Yesterday I watched a YouTube tutorial on how to install a chandelier.
Today I’m watching a YouTube tutorial on how to clean up after a chandelier fire.
JESUS: I shall turn water to wine
JUDAS: Actually wine is 85% water so that’s only 15% miracle
JESUS: This is literally the WORST betrayal
*pulled over by cop*
Cop: Did you know that your tags are expired?
*tags cop*
Me: You’re it!
Cop:
Me running away: Renewed!
yes yes space rockets but who is working on the technology where I can microwave my whole lean cuisine without having to take it out after a minute to stir the pasta section and then put it back in
If Mt Vesuvius erupted over us right now, there’d be lots of shapes of people looking at their phones later on.
Me: Get off the iPad and play with your new gifts.
9yo: Ok, can you help me set up this microscope? Do we have vinegar and distilled water for this craft set? How does this weaving loom work? Can you do a mad lib with me?
Me: Go play the iPad.
luke: yoda, i wish for…….. your freedom
yoda: i’m not a genie. i’m a person like you. i just look really weird
I’m not saying I drank a lot over the holidays, but my liver just went to an AA meeting without me.
The lottery gives you about a 1 in 200 million chance you won’t be going to work tomorrow. Alcohol will give you a 1 in 5. #PowerballFever
I sexually identify as a hand grenade
If the good lord did not intend for me to eat this entire bag of chili cheese fritos then he wouldn’t have made them so delicious
Amen
*makes plans with someone*
(30 seconds later) what have I done
Hi, I’m Geoff, and this is my wife Glorrhoea.

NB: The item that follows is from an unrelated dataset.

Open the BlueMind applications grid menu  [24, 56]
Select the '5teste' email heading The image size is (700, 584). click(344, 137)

When you don’t know if the headache you have is due to dehydration, stress, or lack of coffee so you just drink more coffee.
Dear Karma:
I don’t understand, he hasn’t been mauled by a lion yet.
XO,
Me
when I was your age we had to wait 10 minutes to log into the internet
and we liked it
I got bit by an Amazon box. Every full moon I turn into a werehouse.

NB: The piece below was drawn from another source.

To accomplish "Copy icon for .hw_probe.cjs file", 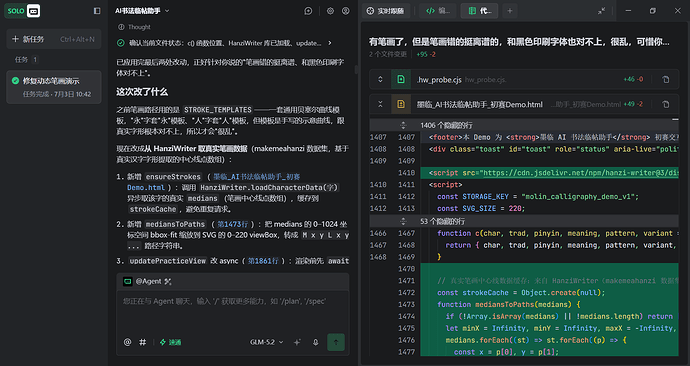I will 665,79.
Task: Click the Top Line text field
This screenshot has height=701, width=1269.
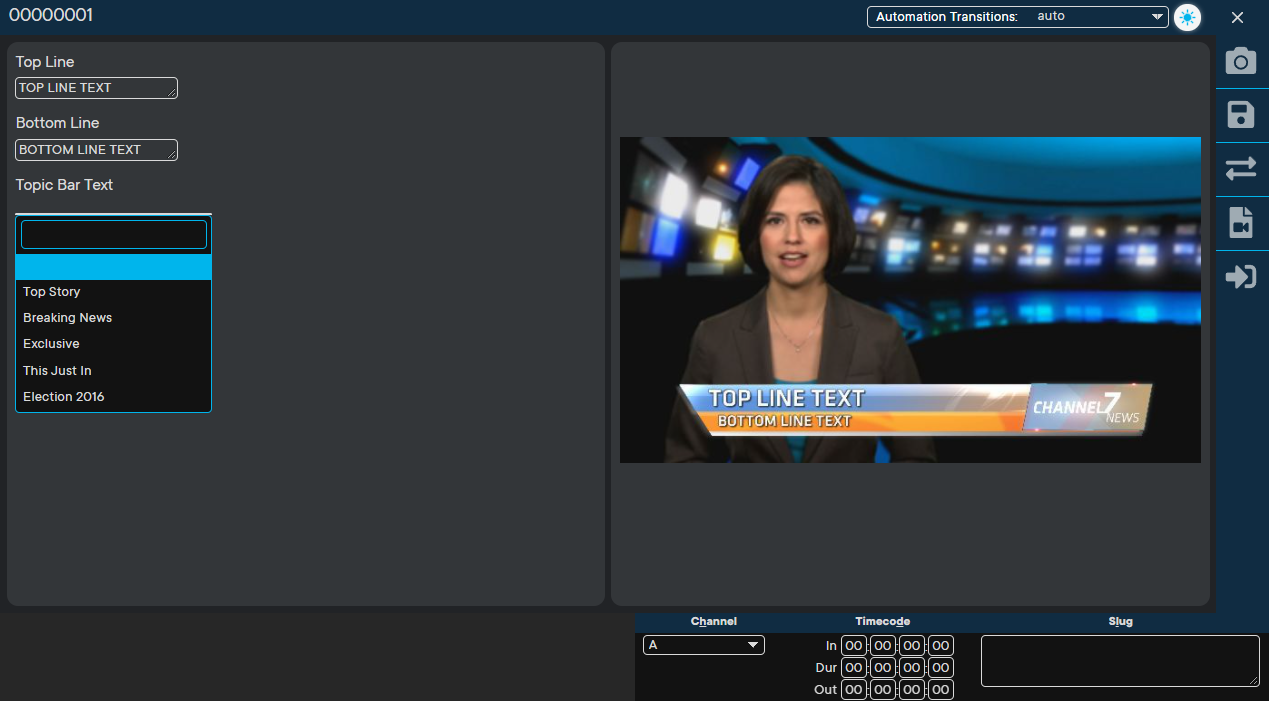Action: point(95,88)
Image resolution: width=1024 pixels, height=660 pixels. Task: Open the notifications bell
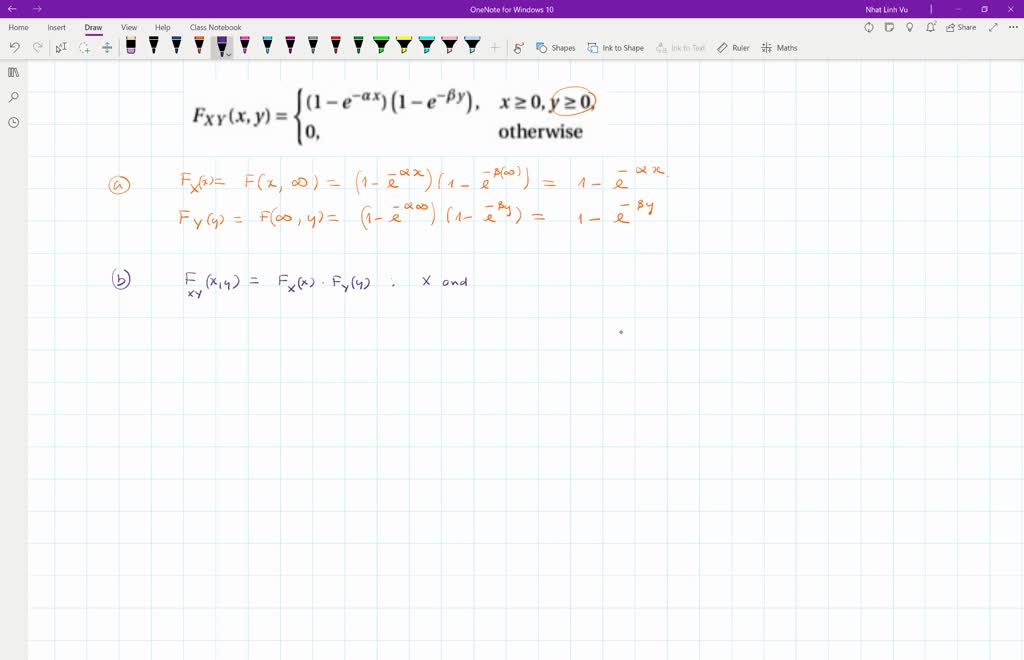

Me: *pressed against glass* they can’t keep us apart, they can’t deny our love, you’re my lobster
Aquarium owner: *into walkie talkie* security
Me: *being dragged away* WAIT FOR ME LEONARDO DA PINCHI
My version of flirting these days is looking at someone I find attractive, multiple times..

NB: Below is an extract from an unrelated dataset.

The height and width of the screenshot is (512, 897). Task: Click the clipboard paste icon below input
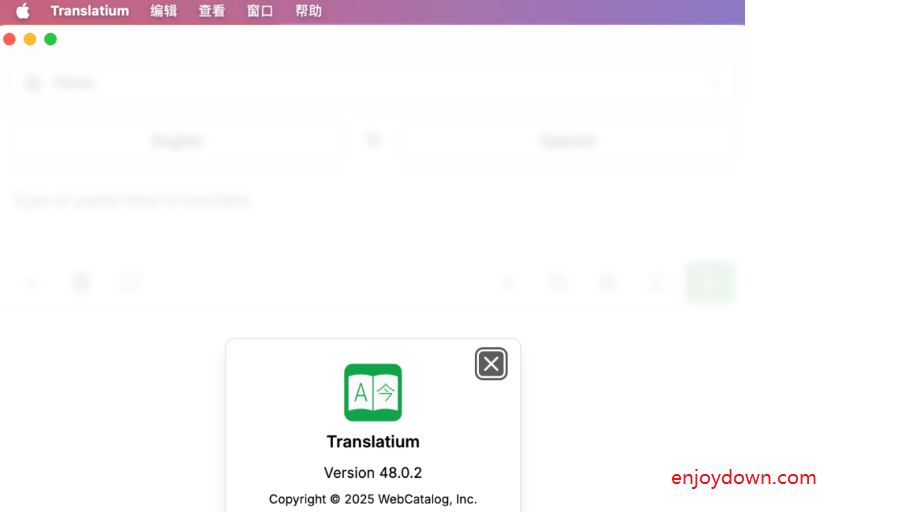(x=81, y=282)
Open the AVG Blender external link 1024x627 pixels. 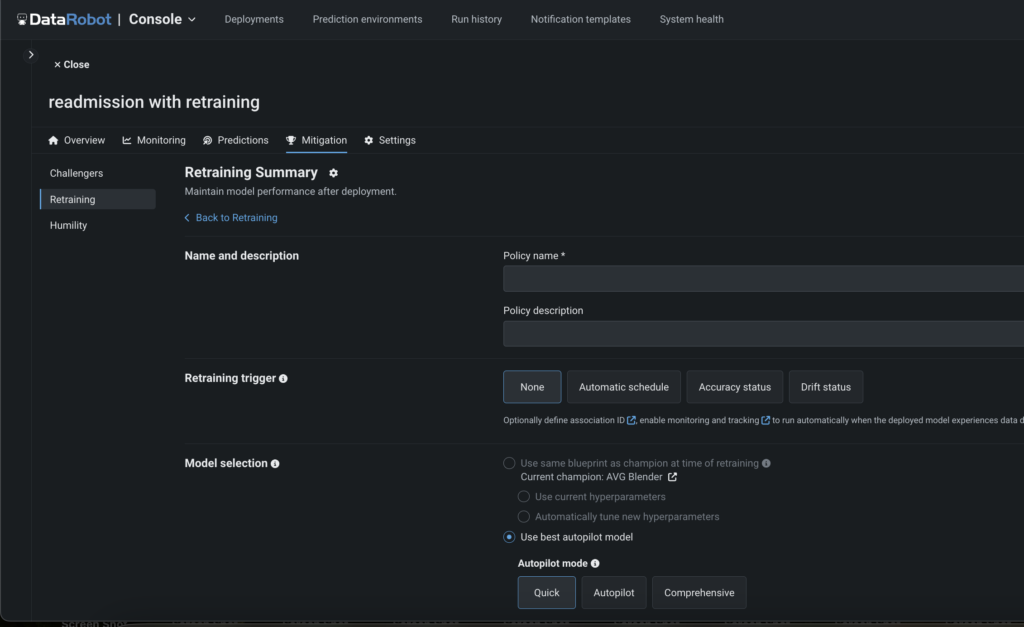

..and hoping that they’re more brave than I am !!
The toddler has started to understand more of my BAD language. So my swear words have become a bit more PG… Fudgesicles! Oh Sugar! Sweet Nibblets! Holy Guacamole!
Basically, swearing now makes me hungry.
One of the best examples of someone posing a question that they already know the answer to is the WeightWatchers website asking me if I accept cookies.
[while listening to halloween sounds cd I bought] spooky huh [friend on road trip with me] yeah but got anythin else its like a 6 hour drive
Might make a living will because I don’t want my family deciding whether to pull the plug. My dad has a long history of being against wasting electricity.
Me *about to get hit by a bus*
OH SHIT I’M NOT THE MAIN CHARACTER
There’s nothing to stop you from whispering “I’m in!” like a hacker when you enter your own email password.
Me (screaming in baby’s face): EITHER KILL ME OR MAKE ME STRONGER!!!!
The slow disappearance in forks from the silverware drawer solidifies my fears of an upcoming arms race with my children.
People think getting married young is a bad idea.
I got married young and everything worked out.…not with her, obviously, but still.
I’ve just had to let my trousers out.
They wanted to go for a walk and I couldn’t be bothered.